**Data supplied**.

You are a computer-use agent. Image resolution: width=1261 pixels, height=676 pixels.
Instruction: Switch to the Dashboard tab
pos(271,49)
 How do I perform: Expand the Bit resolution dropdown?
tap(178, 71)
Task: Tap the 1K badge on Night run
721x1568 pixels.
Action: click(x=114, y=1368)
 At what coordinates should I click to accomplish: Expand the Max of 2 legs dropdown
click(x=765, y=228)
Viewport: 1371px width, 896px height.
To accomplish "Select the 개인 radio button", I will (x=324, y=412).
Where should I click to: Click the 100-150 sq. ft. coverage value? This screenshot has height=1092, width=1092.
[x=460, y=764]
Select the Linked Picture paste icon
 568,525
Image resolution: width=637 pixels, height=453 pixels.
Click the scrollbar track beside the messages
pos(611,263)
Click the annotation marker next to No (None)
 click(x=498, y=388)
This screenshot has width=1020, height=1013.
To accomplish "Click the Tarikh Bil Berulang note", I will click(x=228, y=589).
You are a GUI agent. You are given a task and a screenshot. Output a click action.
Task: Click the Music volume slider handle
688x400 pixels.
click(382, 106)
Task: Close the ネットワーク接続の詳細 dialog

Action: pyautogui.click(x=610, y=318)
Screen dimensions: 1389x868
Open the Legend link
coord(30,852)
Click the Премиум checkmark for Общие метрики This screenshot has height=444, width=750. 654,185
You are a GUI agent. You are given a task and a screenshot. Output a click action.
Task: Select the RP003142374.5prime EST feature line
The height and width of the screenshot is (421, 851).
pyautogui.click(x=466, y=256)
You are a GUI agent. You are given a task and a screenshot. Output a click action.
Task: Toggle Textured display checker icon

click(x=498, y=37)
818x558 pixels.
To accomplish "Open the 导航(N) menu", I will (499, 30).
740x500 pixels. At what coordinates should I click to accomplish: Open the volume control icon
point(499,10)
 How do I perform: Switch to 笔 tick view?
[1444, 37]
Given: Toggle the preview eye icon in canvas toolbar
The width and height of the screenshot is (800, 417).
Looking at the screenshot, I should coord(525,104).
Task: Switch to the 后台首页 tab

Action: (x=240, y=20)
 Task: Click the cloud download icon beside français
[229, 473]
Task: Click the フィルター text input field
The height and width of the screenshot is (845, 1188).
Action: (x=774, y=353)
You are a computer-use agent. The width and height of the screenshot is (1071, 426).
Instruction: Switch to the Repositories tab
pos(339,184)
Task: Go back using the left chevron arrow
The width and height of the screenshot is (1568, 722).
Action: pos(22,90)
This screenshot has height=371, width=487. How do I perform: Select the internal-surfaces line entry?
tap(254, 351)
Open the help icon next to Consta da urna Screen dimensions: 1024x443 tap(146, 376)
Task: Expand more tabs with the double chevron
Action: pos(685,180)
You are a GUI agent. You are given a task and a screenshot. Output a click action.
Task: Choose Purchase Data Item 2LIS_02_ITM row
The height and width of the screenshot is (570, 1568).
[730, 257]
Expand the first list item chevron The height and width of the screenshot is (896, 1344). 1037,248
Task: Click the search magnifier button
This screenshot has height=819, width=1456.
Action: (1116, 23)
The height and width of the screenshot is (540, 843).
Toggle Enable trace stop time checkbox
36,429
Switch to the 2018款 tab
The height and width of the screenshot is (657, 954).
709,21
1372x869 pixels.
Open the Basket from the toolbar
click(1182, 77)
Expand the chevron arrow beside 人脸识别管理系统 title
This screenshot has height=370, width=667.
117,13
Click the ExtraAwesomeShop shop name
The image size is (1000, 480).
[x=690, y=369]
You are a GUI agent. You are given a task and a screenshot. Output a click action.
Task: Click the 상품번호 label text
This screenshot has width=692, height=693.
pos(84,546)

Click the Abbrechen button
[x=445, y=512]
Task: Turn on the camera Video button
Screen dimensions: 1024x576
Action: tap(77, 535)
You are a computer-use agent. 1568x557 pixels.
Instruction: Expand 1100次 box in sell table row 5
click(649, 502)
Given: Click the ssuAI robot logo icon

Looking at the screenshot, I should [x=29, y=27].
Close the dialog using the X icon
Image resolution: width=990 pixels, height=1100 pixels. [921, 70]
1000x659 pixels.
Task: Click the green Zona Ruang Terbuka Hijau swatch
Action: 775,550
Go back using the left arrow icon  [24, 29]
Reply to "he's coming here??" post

**Work order**. Please give all of the entries again, exactly as written.

**Result**.
You are a computer-use agent. Image resolution: width=1261 pixels, height=676 pixels.
Instruction: Switch to the Dashboard tab
pos(271,49)
 How do I perform: Expand the Bit resolution dropdown?
tap(178, 71)
Task: Tap the 1K badge on Night run
721x1568 pixels.
Action: click(x=114, y=1368)
 At what coordinates should I click to accomplish: Expand the Max of 2 legs dropdown
click(x=765, y=228)
Viewport: 1371px width, 896px height.
To accomplish "Select the 개인 radio button", I will (x=324, y=412).
Where should I click to: Click the 100-150 sq. ft. coverage value? This screenshot has height=1092, width=1092.
[x=460, y=764]
Select the Linked Picture paste icon
 568,525
Image resolution: width=637 pixels, height=453 pixels.
Click the scrollbar track beside the messages
pos(611,263)
Click the annotation marker next to No (None)
 click(x=498, y=388)
This screenshot has width=1020, height=1013.
To accomplish "Click the Tarikh Bil Berulang note", I will click(x=228, y=589).
You are a GUI agent. You are given a task and a screenshot. Output a click action.
Task: Click the Music volume slider handle
688x400 pixels.
click(382, 106)
Task: Close the ネットワーク接続の詳細 dialog

Action: pyautogui.click(x=610, y=318)
Screen dimensions: 1389x868
Open the Legend link
coord(30,852)
Click the Премиум checkmark for Общие метрики This screenshot has height=444, width=750. 654,185
You are a GUI agent. You are given a task and a screenshot. Output a click action.
Task: Select the RP003142374.5prime EST feature line
The height and width of the screenshot is (421, 851).
pyautogui.click(x=466, y=256)
You are a GUI agent. You are given a task and a screenshot. Output a click action.
Task: Toggle Textured display checker icon

click(x=498, y=37)
818x558 pixels.
To accomplish "Open the 导航(N) menu", I will (499, 30).
740x500 pixels. At what coordinates should I click to accomplish: Open the volume control icon
point(499,10)
 How do I perform: Switch to 笔 tick view?
[1444, 37]
Given: Toggle the preview eye icon in canvas toolbar
The width and height of the screenshot is (800, 417).
Looking at the screenshot, I should coord(525,104).
Task: Switch to the 后台首页 tab

Action: (x=240, y=20)
 Task: Click the cloud download icon beside français
[229, 473]
Task: Click the フィルター text input field
The height and width of the screenshot is (845, 1188).
Action: (x=774, y=353)
You are a computer-use agent. The width and height of the screenshot is (1071, 426).
Instruction: Switch to the Repositories tab
pos(339,184)
Task: Go back using the left chevron arrow
The width and height of the screenshot is (1568, 722).
Action: pos(22,90)
This screenshot has height=371, width=487. How do I perform: Select the internal-surfaces line entry?
tap(254, 351)
Open the help icon next to Consta da urna Screen dimensions: 1024x443 tap(146, 376)
Task: Expand more tabs with the double chevron
Action: pos(685,180)
You are a GUI agent. You are given a task and a screenshot. Output a click action.
Task: Choose Purchase Data Item 2LIS_02_ITM row
The height and width of the screenshot is (570, 1568).
[730, 257]
Expand the first list item chevron The height and width of the screenshot is (896, 1344). 1037,248
Task: Click the search magnifier button
This screenshot has height=819, width=1456.
Action: (1116, 23)
The height and width of the screenshot is (540, 843).
Toggle Enable trace stop time checkbox
36,429
Switch to the 2018款 tab
The height and width of the screenshot is (657, 954).
709,21
1372x869 pixels.
Open the Basket from the toolbar
click(1182, 77)
Expand the chevron arrow beside 人脸识别管理系统 title
This screenshot has height=370, width=667.
117,13
Click the ExtraAwesomeShop shop name
The image size is (1000, 480).
[x=690, y=369]
You are a GUI agent. You are given a task and a screenshot. Output a click action.
Task: Click the 상품번호 label text
This screenshot has width=692, height=693.
pos(84,546)

Click the Abbrechen button
[x=445, y=512]
Task: Turn on the camera Video button
Screen dimensions: 1024x576
Action: tap(77, 535)
You are a computer-use agent. 1568x557 pixels.
Instruction: Expand 1100次 box in sell table row 5
click(649, 502)
Given: Click the ssuAI robot logo icon

Looking at the screenshot, I should [x=29, y=27].
Close the dialog using the X icon
Image resolution: width=990 pixels, height=1100 pixels. [921, 70]
1000x659 pixels.
Task: Click the green Zona Ruang Terbuka Hijau swatch
Action: 775,550
Go back using the left arrow icon  [24, 29]
Reply to "he's coming here??" post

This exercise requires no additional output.